While machine learning models need a lot of data and computing power, to drive most progress from these models through AI, researchers use different tests they put against AI to see how advanced their models are. These tests are called benchmarks.
So, Facebook has created a platform that will essentially rethink those AI benchmarks through a one-of-its-kind procedure called ‘Dynamic adversarial data collection.’ Through this procedure, Dynabench will evaluate different AI modes and their benchmarks. It will use both humans and models to create newer and more challenging data sets that will lead to more flexible, more efficient AI.

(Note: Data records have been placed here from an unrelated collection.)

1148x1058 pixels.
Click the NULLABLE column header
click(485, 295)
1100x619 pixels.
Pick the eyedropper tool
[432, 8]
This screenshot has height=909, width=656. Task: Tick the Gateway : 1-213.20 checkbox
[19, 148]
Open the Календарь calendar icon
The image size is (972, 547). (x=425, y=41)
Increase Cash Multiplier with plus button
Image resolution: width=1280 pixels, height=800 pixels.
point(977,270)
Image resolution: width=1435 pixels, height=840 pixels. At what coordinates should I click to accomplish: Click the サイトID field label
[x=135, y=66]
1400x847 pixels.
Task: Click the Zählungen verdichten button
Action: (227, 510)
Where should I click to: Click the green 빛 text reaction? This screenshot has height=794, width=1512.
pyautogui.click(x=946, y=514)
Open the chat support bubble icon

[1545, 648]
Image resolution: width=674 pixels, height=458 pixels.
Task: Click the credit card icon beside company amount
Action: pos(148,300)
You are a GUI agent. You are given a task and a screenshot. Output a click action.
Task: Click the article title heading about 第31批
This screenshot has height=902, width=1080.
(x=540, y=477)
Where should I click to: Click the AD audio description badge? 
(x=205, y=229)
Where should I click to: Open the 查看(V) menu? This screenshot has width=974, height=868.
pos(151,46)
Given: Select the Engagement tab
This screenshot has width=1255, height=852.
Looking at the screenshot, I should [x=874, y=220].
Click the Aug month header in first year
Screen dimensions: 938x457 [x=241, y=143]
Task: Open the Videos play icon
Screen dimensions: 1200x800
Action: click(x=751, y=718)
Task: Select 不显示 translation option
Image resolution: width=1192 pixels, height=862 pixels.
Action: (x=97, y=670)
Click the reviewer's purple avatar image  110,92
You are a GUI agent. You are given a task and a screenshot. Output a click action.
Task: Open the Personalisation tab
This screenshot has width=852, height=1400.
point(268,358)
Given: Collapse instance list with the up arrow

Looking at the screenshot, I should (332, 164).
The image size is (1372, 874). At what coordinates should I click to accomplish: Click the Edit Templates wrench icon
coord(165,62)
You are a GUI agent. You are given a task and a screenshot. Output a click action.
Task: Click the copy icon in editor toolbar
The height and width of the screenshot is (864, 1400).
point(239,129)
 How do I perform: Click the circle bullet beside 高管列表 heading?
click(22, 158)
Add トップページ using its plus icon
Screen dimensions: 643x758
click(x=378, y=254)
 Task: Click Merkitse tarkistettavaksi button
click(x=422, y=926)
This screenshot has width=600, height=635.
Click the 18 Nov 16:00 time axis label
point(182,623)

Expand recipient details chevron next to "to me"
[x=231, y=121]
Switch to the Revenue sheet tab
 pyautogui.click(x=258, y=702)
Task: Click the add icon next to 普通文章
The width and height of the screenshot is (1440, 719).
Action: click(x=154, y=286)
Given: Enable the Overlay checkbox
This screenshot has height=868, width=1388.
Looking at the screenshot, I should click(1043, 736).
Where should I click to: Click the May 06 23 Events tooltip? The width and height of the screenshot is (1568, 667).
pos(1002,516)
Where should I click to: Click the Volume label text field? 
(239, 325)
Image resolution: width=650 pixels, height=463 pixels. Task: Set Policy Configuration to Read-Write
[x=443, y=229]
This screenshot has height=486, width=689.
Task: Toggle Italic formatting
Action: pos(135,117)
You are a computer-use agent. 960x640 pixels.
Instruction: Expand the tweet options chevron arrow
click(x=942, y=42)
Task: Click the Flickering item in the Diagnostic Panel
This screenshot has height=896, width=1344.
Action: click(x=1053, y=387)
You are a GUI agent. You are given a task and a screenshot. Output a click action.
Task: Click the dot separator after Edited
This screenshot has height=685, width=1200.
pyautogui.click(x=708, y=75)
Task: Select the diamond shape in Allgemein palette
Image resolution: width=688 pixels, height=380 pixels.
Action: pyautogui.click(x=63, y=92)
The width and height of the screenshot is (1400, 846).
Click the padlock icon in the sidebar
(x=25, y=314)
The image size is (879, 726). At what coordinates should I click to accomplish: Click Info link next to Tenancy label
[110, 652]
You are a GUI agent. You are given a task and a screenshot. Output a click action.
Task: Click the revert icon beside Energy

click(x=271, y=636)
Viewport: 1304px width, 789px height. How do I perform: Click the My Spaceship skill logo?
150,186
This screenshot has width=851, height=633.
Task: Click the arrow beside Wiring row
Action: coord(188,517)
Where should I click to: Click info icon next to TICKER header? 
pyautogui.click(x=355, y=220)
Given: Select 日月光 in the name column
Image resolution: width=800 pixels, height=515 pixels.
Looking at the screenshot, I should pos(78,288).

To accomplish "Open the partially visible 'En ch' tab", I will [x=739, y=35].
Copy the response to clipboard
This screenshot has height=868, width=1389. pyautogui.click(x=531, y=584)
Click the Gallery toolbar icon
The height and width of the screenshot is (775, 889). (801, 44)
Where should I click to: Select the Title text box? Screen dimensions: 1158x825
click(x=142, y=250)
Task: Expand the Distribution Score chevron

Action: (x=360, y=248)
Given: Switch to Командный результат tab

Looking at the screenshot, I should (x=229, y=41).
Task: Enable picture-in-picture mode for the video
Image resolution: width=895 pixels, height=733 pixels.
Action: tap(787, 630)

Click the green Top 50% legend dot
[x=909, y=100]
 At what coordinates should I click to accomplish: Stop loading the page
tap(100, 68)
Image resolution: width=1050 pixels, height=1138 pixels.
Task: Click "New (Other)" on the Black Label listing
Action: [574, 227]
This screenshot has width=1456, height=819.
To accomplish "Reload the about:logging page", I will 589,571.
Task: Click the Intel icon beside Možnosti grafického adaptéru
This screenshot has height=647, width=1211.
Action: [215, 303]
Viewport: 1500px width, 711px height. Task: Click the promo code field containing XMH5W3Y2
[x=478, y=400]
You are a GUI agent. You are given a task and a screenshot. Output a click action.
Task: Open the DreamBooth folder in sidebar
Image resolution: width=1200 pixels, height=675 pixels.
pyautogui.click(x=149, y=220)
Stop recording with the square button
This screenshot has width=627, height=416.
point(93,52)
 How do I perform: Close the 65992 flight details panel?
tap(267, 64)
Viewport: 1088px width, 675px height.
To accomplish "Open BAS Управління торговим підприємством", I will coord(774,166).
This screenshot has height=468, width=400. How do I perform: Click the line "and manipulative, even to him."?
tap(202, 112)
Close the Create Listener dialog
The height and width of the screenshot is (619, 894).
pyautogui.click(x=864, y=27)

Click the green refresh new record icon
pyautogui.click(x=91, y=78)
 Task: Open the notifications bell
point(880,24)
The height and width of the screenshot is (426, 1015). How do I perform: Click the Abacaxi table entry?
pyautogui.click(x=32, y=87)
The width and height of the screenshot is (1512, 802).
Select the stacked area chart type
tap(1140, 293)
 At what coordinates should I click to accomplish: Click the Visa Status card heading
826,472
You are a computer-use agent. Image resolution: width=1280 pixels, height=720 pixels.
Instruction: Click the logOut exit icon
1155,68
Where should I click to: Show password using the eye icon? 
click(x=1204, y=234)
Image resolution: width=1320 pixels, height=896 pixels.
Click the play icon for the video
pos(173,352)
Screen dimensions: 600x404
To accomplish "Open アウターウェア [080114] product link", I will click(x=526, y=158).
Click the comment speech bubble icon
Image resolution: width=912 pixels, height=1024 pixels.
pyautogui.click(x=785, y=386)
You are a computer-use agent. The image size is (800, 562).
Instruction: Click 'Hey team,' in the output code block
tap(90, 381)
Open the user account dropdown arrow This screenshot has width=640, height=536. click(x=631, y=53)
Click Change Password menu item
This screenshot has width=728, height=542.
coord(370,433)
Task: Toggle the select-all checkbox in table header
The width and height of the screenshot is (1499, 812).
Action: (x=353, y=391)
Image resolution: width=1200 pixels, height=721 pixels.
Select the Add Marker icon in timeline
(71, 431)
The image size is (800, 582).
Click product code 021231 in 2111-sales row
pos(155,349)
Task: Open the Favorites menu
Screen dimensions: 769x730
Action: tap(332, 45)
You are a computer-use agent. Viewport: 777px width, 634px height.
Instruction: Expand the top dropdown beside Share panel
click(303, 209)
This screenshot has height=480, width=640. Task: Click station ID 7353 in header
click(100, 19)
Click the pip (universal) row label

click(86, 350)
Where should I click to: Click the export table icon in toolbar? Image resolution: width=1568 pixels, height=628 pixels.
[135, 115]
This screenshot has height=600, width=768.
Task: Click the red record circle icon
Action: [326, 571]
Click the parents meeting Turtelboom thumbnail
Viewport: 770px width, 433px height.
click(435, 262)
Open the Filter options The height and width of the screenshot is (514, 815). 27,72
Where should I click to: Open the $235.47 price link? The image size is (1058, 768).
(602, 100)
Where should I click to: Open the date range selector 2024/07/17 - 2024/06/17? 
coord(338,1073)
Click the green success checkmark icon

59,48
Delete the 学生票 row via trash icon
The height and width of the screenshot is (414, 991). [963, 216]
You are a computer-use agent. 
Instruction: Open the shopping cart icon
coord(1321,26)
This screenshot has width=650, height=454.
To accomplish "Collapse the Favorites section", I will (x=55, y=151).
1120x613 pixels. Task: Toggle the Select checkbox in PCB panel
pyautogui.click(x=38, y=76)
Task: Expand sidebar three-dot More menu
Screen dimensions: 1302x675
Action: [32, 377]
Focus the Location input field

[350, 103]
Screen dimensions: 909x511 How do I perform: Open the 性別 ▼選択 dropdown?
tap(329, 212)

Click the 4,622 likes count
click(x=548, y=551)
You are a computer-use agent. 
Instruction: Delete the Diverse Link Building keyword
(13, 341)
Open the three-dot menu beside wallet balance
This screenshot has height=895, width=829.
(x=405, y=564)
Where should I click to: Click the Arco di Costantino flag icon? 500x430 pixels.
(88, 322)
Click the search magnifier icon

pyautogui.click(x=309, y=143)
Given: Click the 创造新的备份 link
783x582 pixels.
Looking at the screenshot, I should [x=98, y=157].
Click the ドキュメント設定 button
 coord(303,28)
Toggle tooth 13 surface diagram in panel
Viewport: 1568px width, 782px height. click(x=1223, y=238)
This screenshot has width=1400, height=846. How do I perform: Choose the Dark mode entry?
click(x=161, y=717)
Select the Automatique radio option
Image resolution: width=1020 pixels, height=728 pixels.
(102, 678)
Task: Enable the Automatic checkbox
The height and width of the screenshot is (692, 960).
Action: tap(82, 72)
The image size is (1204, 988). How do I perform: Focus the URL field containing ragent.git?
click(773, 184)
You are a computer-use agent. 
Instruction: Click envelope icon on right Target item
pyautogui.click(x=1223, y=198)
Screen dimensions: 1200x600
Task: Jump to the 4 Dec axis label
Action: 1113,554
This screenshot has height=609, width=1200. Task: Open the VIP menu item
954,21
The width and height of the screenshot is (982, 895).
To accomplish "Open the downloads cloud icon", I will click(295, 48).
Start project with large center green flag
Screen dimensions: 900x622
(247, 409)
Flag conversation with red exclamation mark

To put it simply, Dynabech will evaluate how easily AI systems are fooled by humans. It is going to provide a better metric that will be able to indicate an AI model’s quality than what the current benchmarks provide, which have become static and saturated over time. Dynabench will be able to reflect on the performance of AI models in different circumstances where their pre-set data will not be enough and humans will be able to demand them to act and respond in complex different ways.
Suppose, a student learns everything and aces the written test, but when he is asked questions, he starts fumbling because he has ‘learned’ things, but he may not have ‘understood’ them accurately. This is what Dynabench is going to help with. AI models with pre-set data points and benchmarks are like that student, and humans are going to be their examiners who will put forward different questions and challenges through Dynabench to know where the AI model will start fumbling or gets fooled by humans, leading to making incorrect predictions. The ‘fumbling points’ of these AI models will help improve these systems with Dynabench’s new and more challenging data sets, which will then be used to train the next generation of these AI models. These models can in turn be benchmarked with Dynabench- meaning they become tests for the next generations of AI. So, this is going to make a virtuous cycle in the progress and advancement of AI research.
Dynabench uses people to interrogate AI models, and it will invite people to go to a website and quiz the AI models behind it, and then score their answers accordingly. Currently, such type of AI model testing is done with GPT-3 where people test its limits, or for the evaluation of chatbots where they try to pass as humans. However, with Dynabench’s platform, the failures of these AI models will be automatically used to create benchmarks for future models, and this will help them get evolved and better with time.
For the time being, Dynabench will work on language models only, because they are the easiest type of AI models that humans interact with. But eventually, it may start working with other types of neural networks too, like speech and image recognition methods and systems.